In the 1950s, Houghtaling was still working as a salesman, this time selling vibrating beds in which the vibrating motor and bed were sold as a single unit that was clumsy, expensive, and prone to failure. At a service call for a broken unit, Houghtaling realized that the vibrating motor was the essential component, not the bed, and that a unit could be developed that would attach to any bed, not just the combination vibrating bed units he was selling. Houghtaling worked in the basement of his home in Glen Rock, New Jersey, and tested hundreds of motors before finding one that weighed relatively little, could be attached to the box springs of an existing bed, and would provide the right level of vibration. Once a quarter was inserted into the attached coin meter, the motor would vibrate the bed for 15 minutes. The coin mechanisms were modeled on similar devices that had been attached to radios and televisions in hotels. The devices were sold through franchisees who installed the units in hotels based on an arrangement in which revenues would be split, with $1 million in annual sales of the units. There were 250,000 Magic Fingers units installed nationwide at their peak of popularity in the 1960s, with each unit averaging eight quarters per week, bringing in $2 million in monthly gross revenue.
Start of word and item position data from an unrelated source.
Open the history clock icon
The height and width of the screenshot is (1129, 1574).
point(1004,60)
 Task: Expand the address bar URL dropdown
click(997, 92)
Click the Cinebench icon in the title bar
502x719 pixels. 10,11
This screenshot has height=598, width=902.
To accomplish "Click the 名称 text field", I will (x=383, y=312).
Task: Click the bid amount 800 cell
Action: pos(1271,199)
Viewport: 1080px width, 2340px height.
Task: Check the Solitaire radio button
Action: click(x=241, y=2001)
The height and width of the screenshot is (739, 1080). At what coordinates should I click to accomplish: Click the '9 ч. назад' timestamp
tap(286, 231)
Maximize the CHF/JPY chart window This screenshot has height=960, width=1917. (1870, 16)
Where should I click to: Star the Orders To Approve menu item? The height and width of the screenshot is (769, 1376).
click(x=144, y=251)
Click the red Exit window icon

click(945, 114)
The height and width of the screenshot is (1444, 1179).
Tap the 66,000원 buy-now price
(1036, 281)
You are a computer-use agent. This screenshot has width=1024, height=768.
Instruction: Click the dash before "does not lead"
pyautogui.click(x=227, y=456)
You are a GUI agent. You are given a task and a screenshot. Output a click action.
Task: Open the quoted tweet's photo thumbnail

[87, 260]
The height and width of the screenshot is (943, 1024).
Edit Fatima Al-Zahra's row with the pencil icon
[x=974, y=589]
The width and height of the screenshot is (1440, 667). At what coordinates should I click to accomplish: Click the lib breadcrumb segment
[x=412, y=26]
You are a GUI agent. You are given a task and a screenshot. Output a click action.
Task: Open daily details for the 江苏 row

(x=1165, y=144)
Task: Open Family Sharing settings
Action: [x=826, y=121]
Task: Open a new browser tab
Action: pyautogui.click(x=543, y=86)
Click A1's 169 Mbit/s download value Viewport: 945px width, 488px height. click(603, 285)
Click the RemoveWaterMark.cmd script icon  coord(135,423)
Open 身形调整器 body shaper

By the last half of the 1970s, more than a million Magic Fingers units had been installed in American and European hotels and houses. The devices started to seem out of date and somewhat sleazy, because of the bed's association with seedy motels, and their popularity declined starting in the 1980s as other in-room entertainment options became available and theft of money from the coin boxes started to become more common. Houghtaling sold the rights to the Magic Fingers name after he retired in the 1980s, with the new owner manufacturing units for home use at the time of his death in 2009. Though the devices are rarely seen in the 21st century, they were still available in motels in the Western United States at the time of his death.

==Trivia==
The vibrating bed was frequently featured in 1960s–1980s movies and TV shows. "Magic fingers" is a song by Frank Zappa on the soundtrack to 200 Motels. It was mentioned by name in songwriter Steve Goodman's "This Hotel Room", sung by Jimmy Buffett, which included the line "Put in a quarter / Turn out the light / Magic Fingers makes you feel all right." and is also mentioned in Buck Owens's "World Famous Paradise Inn." Kurt Vonnegut's Slaughterhouse Five also referred to Houghtaling's Magic Fingers; the protagonist Billy Pilgrim used the vibrating bed to help him fall asleep. Magic Fingers was also seen in the 1997 film Lolita, the 1998 Clay Pigeons, and the episode of CSI Vegas "Assume Nothing" (season 4, episode 1). In the classic 1983 National Lampoon film Vacation, Clark and Ellen Griswold can be seen relaxing on a Magic Fingers bed that goes rogue, vibrating excessively and forcing them onto the floor. In the X-Files episode Bad Blood (Season 5, episode 12) Dana Scully used one in a Texas motel, before being interrupted by Mulder, telling her that she had to go perform an autopsy at that moment. She complained "but I just put money in the Magic Fingers." It has been referenced twice in The Simpsons, once as a couch gag and once in the episode "The Cartridge Family" in which Marge takes the kids to the Sleep Eazy (the neon sign is partially burned out to read "Sleazy") Hotel; Bart and Lisa turn on the Magic Fingers and race their vibrating beds across the hotel room. It was also featured several times in the TV show Supernatural. Dean is very fond of the magic fingers as seen in season 2 ep 13. It has also been featured in S5:E17 (The Death of the Queen Bee) of US TV series Bones. The Magic Fingers is mentioned in the third season of The Wire, as well as the season 3 episode, “Hank’s Cowboy Movie” of King of The Hill.

==Personal life==
Houghtaling died aged 92 on June 17, 2009, at his Fort Pierce, Florida, home due to complications from a fall that resulted in a stroke. His first marriage ended in divorce and his second wife predeceased him. He was survived by five children and five grandchildren.